IIIIIIIIIIIIIIII
La lutherie à La Havane
Par Margarita Barrio Traduit par Alain de Cullant
L'Atelier de Lutherie du Bureau de l'Historien de la Ville de La Havane s’occupe de la réparation et de la construction d'instruments de musique à corde.

Parmi les projections du Bureau de l'Historien de La Havane se trouve le sauvetage des métiers. La construction et la maintenance des instruments de musique fait partie de ses plus actuelles persistances. Avec la magie des mains et l'histoire quant à la connaissance, des jeunes artisans talentueux et habiles travaillent dans l'Atelier de Lutherie du Bureau de l'Historien de la Ville de La Havane, subordonné au Cabinet de Restauration et de Conservation. Situé sur la Vieille Place, ils se sont spécialisés dans la réparation et de la construction d'instruments de musique à corde, spécifiquement ceux provenant de la famille du violon (violon, viole, violoncelle, contrebasse), avec le respect, dans tous les cas, des standards et des mesures originales de chaque pièce.

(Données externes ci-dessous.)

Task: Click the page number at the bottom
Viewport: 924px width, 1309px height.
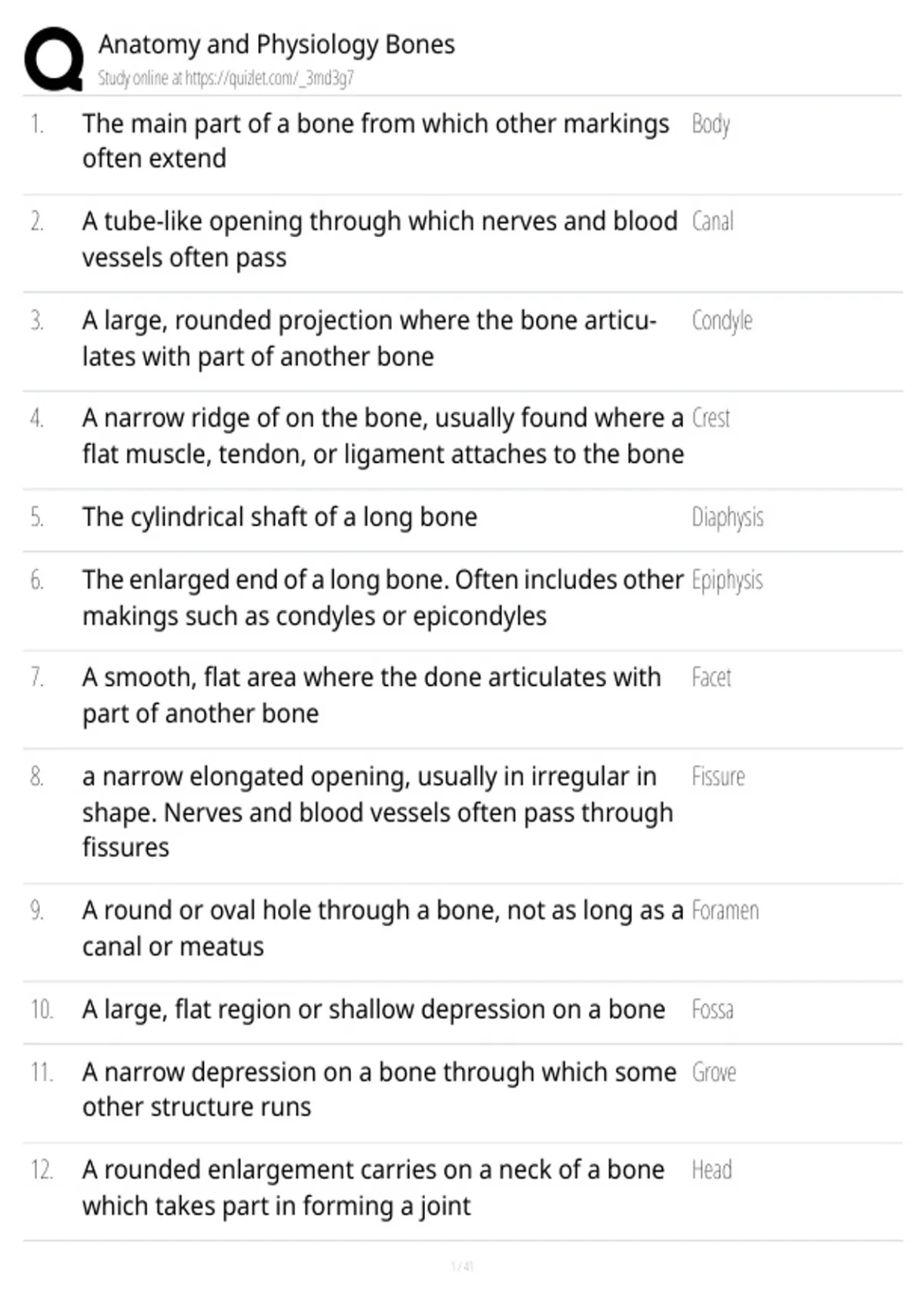Action: tap(462, 1266)
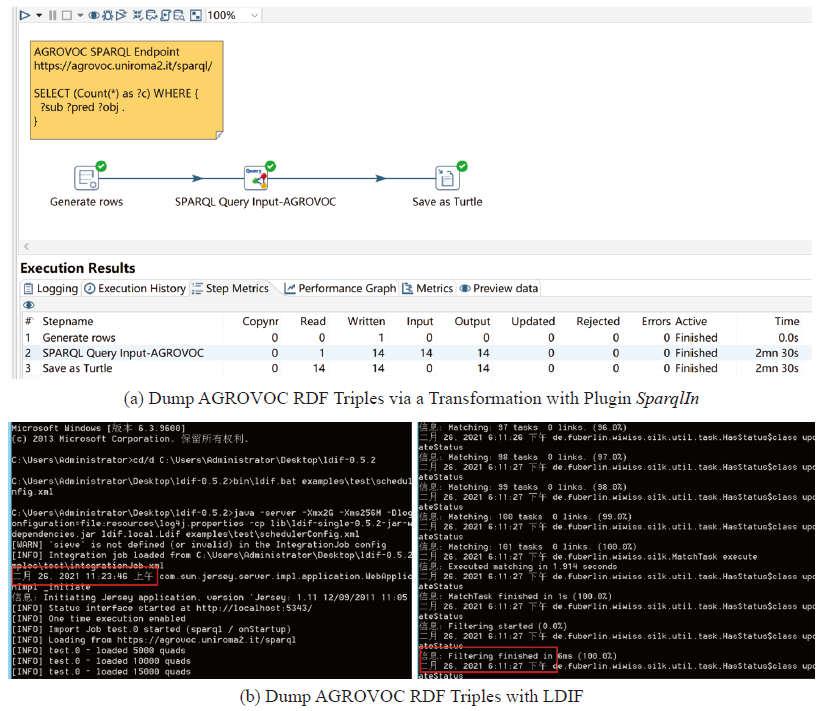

Les premières copies d'instruments historiques du pays ont été reconstruites en 2001 à Cuba, tels que les guitares baroques et renaissance, la viole, le luth renaissance et la harpe à deux ordres.

La docteur Miriam Escudero, directrice de l'enseignement et des recherches de l'atelier, a expliqué que ce versant s'inscrit dans la production d'anciens instruments à corde pincée, une activité qui s’est développée grâce à l'Ensemble de Musique Ancienne Ars Longa.

« Sans cette réalisation l'interprétation du répertoire musical hispanique serait impossible en accord avec les exigences du circuit international de la musique ancienne, car ces instruments sont très chers sur le marché international », a souligné Miriam Escudero.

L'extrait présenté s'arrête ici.